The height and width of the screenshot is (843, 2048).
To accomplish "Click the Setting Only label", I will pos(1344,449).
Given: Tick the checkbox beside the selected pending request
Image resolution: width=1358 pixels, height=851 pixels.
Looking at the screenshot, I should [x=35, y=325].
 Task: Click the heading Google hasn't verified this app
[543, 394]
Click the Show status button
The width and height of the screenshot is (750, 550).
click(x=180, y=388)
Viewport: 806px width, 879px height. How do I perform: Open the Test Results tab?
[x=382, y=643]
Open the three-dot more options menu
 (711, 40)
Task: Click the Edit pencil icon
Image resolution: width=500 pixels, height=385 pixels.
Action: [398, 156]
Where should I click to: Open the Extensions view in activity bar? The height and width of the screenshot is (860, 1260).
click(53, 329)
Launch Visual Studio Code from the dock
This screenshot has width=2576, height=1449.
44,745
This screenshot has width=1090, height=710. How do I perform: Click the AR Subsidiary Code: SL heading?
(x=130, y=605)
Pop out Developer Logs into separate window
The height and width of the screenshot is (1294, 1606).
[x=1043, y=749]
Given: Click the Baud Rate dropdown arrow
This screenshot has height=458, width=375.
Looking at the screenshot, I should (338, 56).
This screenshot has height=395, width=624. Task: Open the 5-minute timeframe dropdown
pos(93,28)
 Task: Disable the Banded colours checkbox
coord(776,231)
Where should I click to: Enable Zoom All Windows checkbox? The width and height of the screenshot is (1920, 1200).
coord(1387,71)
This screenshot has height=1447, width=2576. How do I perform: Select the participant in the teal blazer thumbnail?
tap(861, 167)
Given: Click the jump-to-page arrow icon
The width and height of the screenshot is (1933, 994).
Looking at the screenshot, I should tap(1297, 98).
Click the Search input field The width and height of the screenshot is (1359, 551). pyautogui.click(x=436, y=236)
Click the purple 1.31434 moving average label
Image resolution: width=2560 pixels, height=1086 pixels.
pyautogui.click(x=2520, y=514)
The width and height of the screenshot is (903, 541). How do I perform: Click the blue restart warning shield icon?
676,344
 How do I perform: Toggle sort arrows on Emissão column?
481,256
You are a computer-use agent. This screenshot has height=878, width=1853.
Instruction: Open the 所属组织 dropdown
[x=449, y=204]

▶ Tarefa solicitada
Por favor, informe quantas linhas dos registros contêm a palavra "Image". Responda apenas com o número.

▶ Resposta esperada
3